Gene expression profiles of human iPSC-derived microglia in different culture conditions [Bulk RNAseq]

iPSC-derived microglia precursor cells were integrated into the cerebral organoid slice cultures, FACS sorted based on expression of green fluorescent protein after 10 and 60 days, and compared to iPSC-derived microglia in monoculture. The expression profiles were further compared to published RNAseq data from primary human microglia and iPSC-derived human microglia transplanted in the mouse brains. Overall design: Microglial precursor cells were cultured as monocultures or added to cerebral organoid slice cultures.
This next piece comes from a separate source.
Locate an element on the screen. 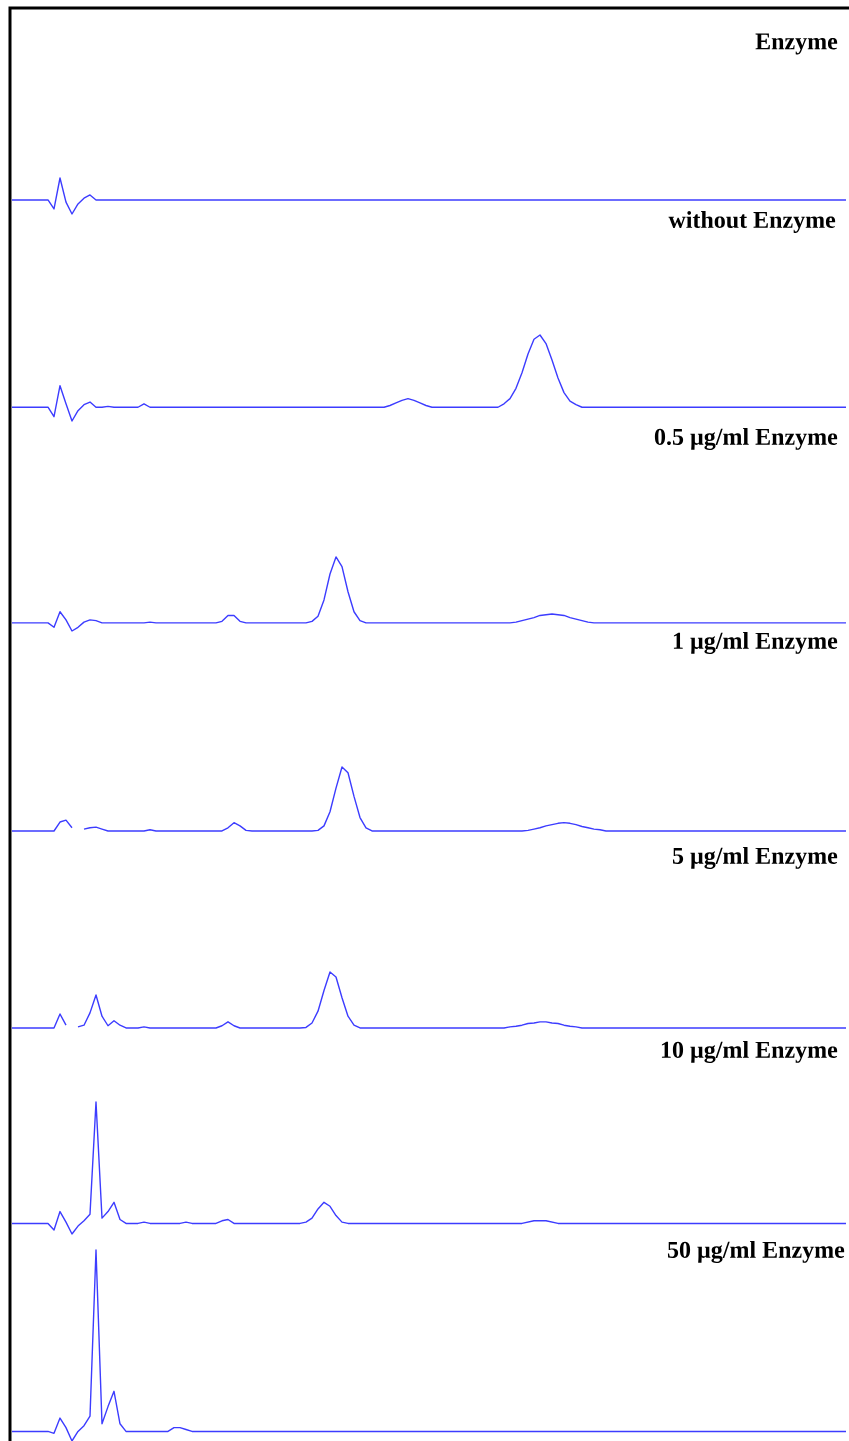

For bulk RNA sequencing, the cells were FACS sorted based on their green fluorescent protein expression. The samples originated from different batches of differentiations from an iPSC line obtained from human foreskin fibroblasts from a healthy 2-year-old male from the Coriell Institute (AG07095) and from an already established and characterized embryonic stem cell line H1. From the iPSC line, microglia precursor cells were analyzed, microglia in monoculture (after 10 and 60 days), and microglia in cerebral organoids (after 10 and 60 days). In addition, microglia in cerebral organoids were treated with levetiracetam or PBS-control and analyzed. From the H1 line, microglia cultured for 60 days in cerebral organoid slice cultures were analyzed. An n=6 was used for each sample set, except for microglia in cerebral organoid slice cultures treated with levetiracetam (n=2) and treated with PBS-control (n=3). One n corresponds to all collected GFP+ cells pooled from 4-6 organoid sections for cells isolated from organoid sections. For microglia monoculture and microglia precursor samples, one n corresponds to two pooled wells of a 6-well plate, with one plate generating three samples. The microglia precursor cells were floating cells.